→ **THE TASK**:
Only the lines from the one containing "The width and height of the screenshot is (670, 400)." through the one containing "Given: Expand the dev-v6-peer-group dropdown" should be printed, exactly as they appear below, with both ends included.

Collected data entries
===============
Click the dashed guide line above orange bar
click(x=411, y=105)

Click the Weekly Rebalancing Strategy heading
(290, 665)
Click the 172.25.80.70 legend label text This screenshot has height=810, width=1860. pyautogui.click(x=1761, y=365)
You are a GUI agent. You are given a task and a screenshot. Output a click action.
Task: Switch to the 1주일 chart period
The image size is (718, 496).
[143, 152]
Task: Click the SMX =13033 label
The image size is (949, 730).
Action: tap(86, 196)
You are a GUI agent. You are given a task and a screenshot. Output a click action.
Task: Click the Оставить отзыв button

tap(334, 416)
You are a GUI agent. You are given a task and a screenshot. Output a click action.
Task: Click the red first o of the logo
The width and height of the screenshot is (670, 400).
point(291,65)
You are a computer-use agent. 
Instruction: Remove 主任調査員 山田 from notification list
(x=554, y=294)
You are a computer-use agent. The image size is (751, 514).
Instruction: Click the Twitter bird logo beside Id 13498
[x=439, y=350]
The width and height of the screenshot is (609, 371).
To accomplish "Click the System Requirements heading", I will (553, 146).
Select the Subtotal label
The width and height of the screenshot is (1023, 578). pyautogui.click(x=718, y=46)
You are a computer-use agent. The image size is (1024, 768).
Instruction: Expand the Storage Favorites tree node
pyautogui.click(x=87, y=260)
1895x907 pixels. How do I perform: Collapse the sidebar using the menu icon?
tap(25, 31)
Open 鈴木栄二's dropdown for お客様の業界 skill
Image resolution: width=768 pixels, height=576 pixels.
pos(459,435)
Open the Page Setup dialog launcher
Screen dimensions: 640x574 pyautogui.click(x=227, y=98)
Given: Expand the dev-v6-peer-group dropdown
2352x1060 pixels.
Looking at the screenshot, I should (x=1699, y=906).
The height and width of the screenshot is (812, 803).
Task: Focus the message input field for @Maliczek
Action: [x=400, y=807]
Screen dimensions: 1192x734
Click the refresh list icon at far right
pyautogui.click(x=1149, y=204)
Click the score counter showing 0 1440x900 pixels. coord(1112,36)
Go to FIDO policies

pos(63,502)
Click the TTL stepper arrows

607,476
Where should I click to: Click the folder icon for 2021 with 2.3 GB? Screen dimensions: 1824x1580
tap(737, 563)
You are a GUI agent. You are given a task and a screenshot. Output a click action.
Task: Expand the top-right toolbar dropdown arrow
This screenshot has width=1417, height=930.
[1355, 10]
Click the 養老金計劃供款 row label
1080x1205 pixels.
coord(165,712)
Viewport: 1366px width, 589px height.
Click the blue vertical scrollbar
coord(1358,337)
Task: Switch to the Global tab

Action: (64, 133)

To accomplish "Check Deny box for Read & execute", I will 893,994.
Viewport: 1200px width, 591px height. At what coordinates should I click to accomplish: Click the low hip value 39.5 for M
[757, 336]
===============
→ **EXPECTED ANSWER**:
The width and height of the screenshot is (670, 400).
point(291,65)
You are a computer-use agent. 
Instruction: Remove 主任調査員 山田 from notification list
(x=554, y=294)
You are a computer-use agent. The image size is (751, 514).
Instruction: Click the Twitter bird logo beside Id 13498
[x=439, y=350]
The width and height of the screenshot is (609, 371).
To accomplish "Click the System Requirements heading", I will (553, 146).
Select the Subtotal label
The width and height of the screenshot is (1023, 578). pyautogui.click(x=718, y=46)
You are a computer-use agent. The image size is (1024, 768).
Instruction: Expand the Storage Favorites tree node
pyautogui.click(x=87, y=260)
1895x907 pixels. How do I perform: Collapse the sidebar using the menu icon?
tap(25, 31)
Open 鈴木栄二's dropdown for お客様の業界 skill
Image resolution: width=768 pixels, height=576 pixels.
pos(459,435)
Open the Page Setup dialog launcher
Screen dimensions: 640x574 pyautogui.click(x=227, y=98)
Given: Expand the dev-v6-peer-group dropdown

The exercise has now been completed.